Babak is the member of National Union of Artists of Ukraine (from 1990), Merited Artist of Ukraine (2004), Shevchenko National Prize Laureate (2010), People's Artist of Ukraine (2016). His works are at the National Art Museum of Ukraine, Ministry of Culture and Tourism of Ukraine, private collections. Babak lives and works in Cherkasy. Since 2014 he has been working with Evgene Matveev in the BM Babak-Matveev art tandem. In 2017, Mykola Babak organized and headed the charitable foundation of the same name to implement more effective activities to preserve the Ukrainian cultural heritage and support contemporary art (Mykola Babak Foundation Site)..
In the 90's M. Babak became one of the founders of the publishing house "Rodovid" and the magazine of the same name, published an anthology of poets of Cherkasy region "Toloka", where he published a series of his poems, organized a literary group and "Age of Fogs", published his own novels "Alder Blood" and "Demons of Eden".
In 2009, on his initiative, together with the Institute of Art History, Folklore and Ethnology of the National Academy of Sciences of Ukraine, a monograph "People's Icon of the Middle Dnieper 18-20 c. in the context of the peasant cultural space",[2] was published, which received a number of the most prestigious awards. It became the best book of the 16th Publishers' Forum in Lviv. He received a diploma named after Ivan Fedorov at the Art of the Book competition. The jury of the XI All-Ukrainian rating "Book of the Year 2009" recognized the monograph as the best and awarded it first place in the nomination "Business Card", as well as the Grand Prix as the main winner. In 2010, the publication and its authors, M. Babak and O. Naiden, became winners of the Shevchenko National Prize of Ukraine.
In 2014, on the initiative of M. Babak and with the participation of the Institute of Art History, Folklore and Ethnology of the National Academy of Sciences of Ukraine, a monograph "Rural photography of the Middle Dnieper region of the late 19th-20th centuries" was created.[3] It is the first art, philosophical, cultural and historical-ethnographic study of the culture of the peasants of the Middle Dnieper region on the basis of more than 5,000 photographs. Village photographers documented various aspects of peasant life, folk traditions, material and spiritual culture in the context of political transformations and the onset of urban and bourgeois culture. The jury of the XVI All-Ukrainian rating "Book of the Year 2014" recognized the monograph as the best and awarded it first place in the nomination "Business Card".

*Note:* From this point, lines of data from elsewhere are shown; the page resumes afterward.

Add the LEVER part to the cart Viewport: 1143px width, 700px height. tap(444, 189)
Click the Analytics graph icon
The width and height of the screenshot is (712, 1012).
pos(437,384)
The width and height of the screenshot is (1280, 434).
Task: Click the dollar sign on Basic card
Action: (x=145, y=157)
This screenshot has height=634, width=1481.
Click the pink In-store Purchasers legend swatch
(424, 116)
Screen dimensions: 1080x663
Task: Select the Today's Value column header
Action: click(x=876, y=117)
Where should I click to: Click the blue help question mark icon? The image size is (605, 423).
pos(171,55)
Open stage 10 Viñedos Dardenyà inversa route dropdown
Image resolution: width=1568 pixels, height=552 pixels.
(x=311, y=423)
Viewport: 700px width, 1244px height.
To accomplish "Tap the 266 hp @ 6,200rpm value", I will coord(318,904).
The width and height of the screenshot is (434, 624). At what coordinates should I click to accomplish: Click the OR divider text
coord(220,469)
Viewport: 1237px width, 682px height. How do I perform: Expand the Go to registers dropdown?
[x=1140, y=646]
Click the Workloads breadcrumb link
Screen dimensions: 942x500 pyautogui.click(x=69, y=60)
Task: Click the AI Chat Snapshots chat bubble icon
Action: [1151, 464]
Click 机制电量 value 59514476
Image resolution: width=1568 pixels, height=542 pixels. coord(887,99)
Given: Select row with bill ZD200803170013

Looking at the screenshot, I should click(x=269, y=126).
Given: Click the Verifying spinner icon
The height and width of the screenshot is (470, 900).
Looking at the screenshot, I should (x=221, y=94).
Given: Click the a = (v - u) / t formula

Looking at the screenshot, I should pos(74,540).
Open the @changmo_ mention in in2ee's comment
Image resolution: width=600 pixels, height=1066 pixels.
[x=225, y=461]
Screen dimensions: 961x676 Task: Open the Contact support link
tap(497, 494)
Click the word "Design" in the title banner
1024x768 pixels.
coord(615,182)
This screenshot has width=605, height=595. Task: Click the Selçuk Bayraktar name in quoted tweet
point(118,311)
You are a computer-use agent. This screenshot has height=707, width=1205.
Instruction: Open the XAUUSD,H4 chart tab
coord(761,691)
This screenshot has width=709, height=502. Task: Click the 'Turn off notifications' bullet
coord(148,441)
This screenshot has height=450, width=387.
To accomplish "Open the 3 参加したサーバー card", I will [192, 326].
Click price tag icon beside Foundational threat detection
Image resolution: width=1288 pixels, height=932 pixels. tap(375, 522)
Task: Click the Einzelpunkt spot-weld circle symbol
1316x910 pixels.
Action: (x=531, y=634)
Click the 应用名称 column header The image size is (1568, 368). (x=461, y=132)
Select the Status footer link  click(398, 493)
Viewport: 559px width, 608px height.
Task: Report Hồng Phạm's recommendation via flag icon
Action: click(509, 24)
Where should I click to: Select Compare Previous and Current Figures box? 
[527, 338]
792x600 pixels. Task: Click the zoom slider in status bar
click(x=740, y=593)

Babak's artistic works are made in the techniques of hyperreality, neo-expressionism, transavantgarde, assemblage.[4] The artist adheres to the stylistic principles of post-avantgarde. He is known for his national project "Your children, Ukraine" at the 51st Venice Biennale (2005). Since 2014 Mykola Babak has been working with Evgene Matveev under the name Art-tandem BM Babak-Matveev.[5]
In 1990, Babak began to collect Ukrainian folk art. He has collections of folk icons of the 18th - 20th centuries,[12] folk naïve paintings, folk photos and household items of the Central Upper Dnieper River Region. The collection of folk icons is considered to be the most outstanding while it represents the iconography of Taras Shevchenko's land where the basis of the Ukrainian nation, language and culture was formed.